MATERIAL TO PROCESS »
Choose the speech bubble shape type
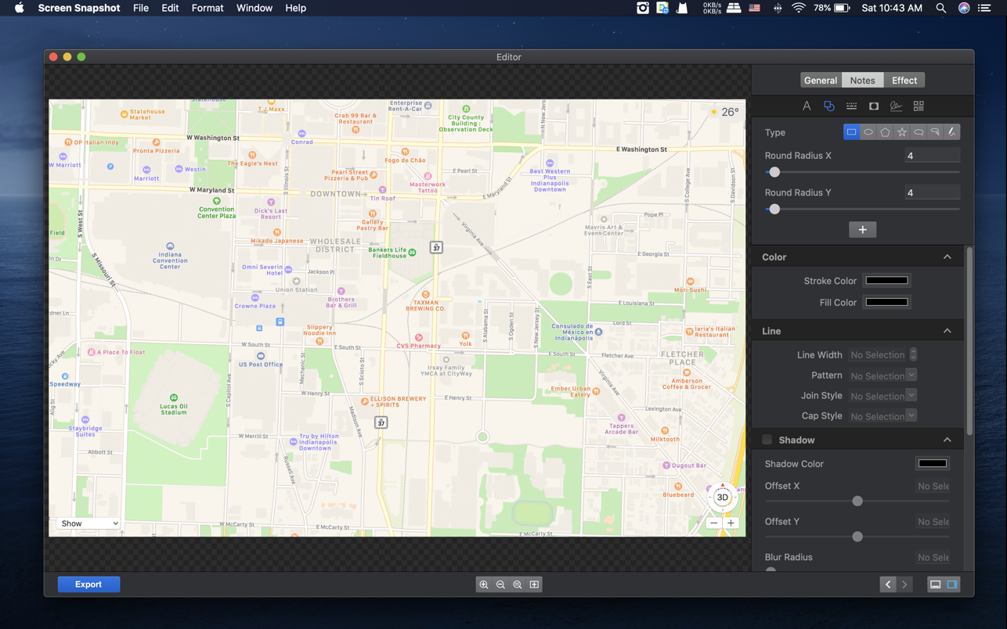tap(918, 131)
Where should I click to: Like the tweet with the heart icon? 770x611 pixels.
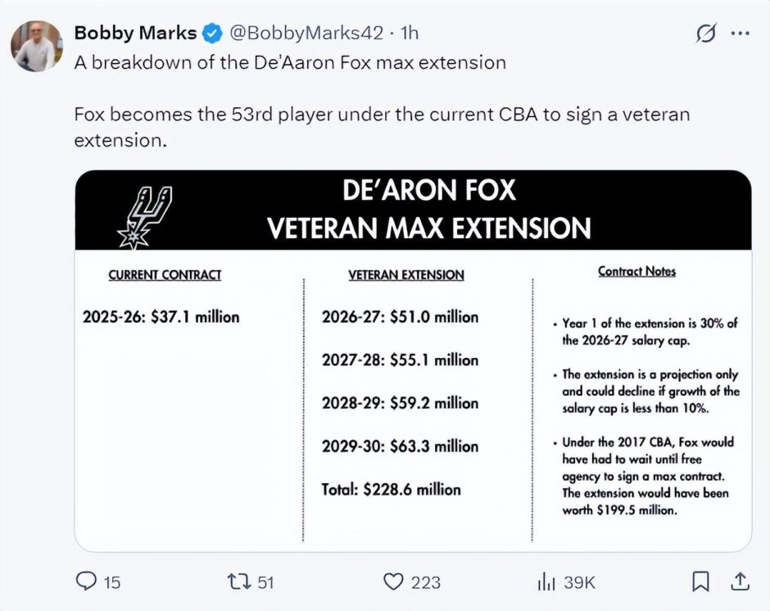(395, 582)
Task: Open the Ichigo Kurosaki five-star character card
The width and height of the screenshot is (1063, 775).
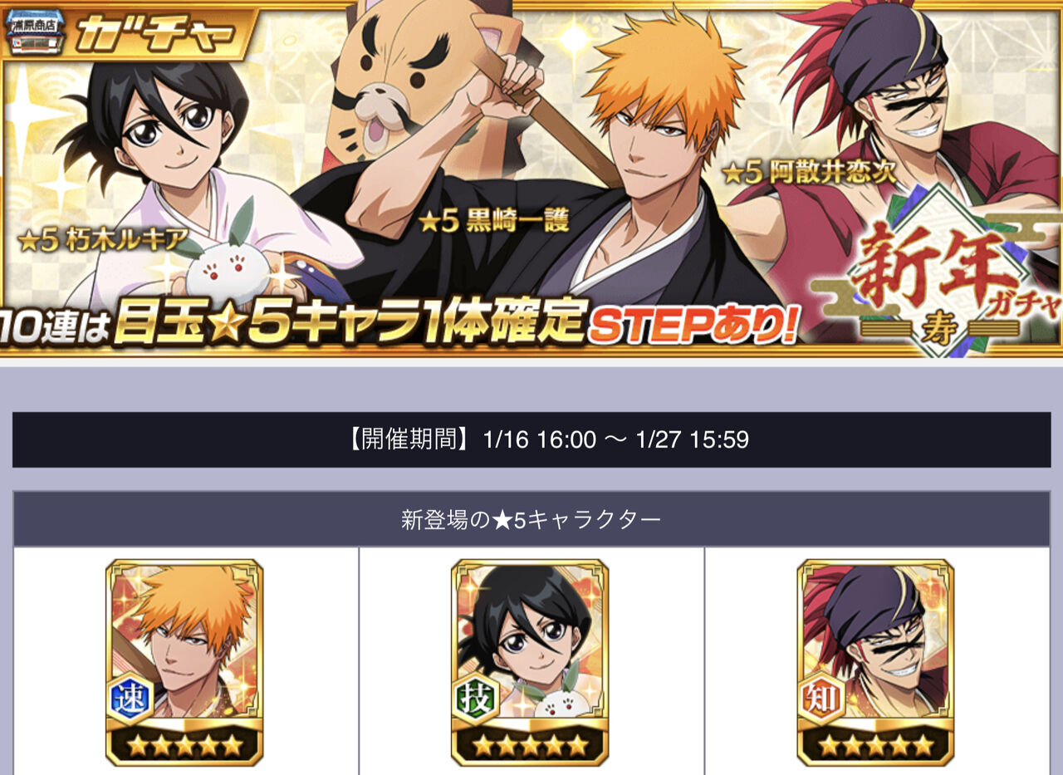Action: pos(184,662)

PROBLEM STATEMENT » Each line from the one containing "Where should I" through the last line of the listing must be copied exactly, and the pictures must not be.

OUTPUT OF THE TASK »
Where should I click to: Like the tweet with the heart icon? 770x611 pixels.
(395, 582)
Task: Open the Ichigo Kurosaki five-star character card
The width and height of the screenshot is (1063, 775).
Action: pos(184,662)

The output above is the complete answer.